May 05, 2005

A Priest's Story

Opinion Journal

Saturday, April 30, 2005 12:01 a.m. EDT

Nine years after he had been convicted and sent to prison on charges of sexual assault against a teenage boy, Father Gordon MacRae received a letter in July 2003 from Nixon Peabody LLP, a law firm representing the Diocese of Manchester, N.H. Under the circumstances--he was a priest serving a life term--and after all he had seen, the cordial-sounding inquiry should not perhaps have chilled him as much as it did.

". . . an individual named Brett McKenzie has brought a claim against the Diocese of Manchester seeking a financial settlement as a result of alleged conduct by you," the letter informed him. There was a limited window of opportunity for an agreement that would release him and the diocese from liability. He should understand, the lawyer added, that this request didn't require Father MacRae to acknowledge in any way what Mr. McKenzie had alleged. "Rather, I simply need to know whether you would object to a settlement agreement."

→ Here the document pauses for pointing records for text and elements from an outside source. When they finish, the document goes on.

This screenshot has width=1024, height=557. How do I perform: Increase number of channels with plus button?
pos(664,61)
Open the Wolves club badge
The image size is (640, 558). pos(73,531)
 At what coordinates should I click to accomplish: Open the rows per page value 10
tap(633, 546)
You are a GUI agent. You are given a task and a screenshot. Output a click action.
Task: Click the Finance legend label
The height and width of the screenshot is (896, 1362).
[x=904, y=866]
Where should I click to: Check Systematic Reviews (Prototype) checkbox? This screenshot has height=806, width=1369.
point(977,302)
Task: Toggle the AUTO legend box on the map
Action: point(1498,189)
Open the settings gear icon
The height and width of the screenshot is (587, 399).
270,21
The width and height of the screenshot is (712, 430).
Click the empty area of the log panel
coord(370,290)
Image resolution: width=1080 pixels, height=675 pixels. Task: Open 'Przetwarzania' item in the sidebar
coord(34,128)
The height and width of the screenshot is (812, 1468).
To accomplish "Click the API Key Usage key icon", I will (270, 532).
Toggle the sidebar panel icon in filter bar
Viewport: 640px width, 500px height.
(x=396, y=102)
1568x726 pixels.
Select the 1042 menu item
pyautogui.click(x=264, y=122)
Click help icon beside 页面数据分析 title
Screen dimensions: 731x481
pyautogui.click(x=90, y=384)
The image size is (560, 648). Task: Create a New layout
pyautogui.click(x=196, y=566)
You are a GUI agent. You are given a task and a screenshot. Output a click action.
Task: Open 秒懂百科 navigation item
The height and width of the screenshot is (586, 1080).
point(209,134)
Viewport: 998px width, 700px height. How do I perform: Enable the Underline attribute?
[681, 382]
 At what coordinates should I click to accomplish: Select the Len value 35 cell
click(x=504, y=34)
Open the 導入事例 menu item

Father MacRae promptly fired a letter off, through his lawyer, declaring he had no idea who Mr. McKenzie was, had never met him, and he was confounded by the request that he assent to any such payment. Neither he nor his lawyers ever received any response. Father MacRae had little doubt that the stranger--like others who had emerged, long after trial, with allegations and attorneys, and, frequently, just-recovered memories of abuse--got his settlement.

By the time he was taken off to prison in 1994, payouts for such claims against priests promised to surpass the rosiest dreams of civil attorneys. The promise was duly realized: In 2003, the Boston Archdiocese paid $85 million for some 54 claimants. The Portland, Ore., Archdiocese, which had already handed over some $53 million, declared bankruptcy in 2004, when confronted with $155 million in new claims. Those of Tucson, Ariz., and Spokane, Wash., soon did the same.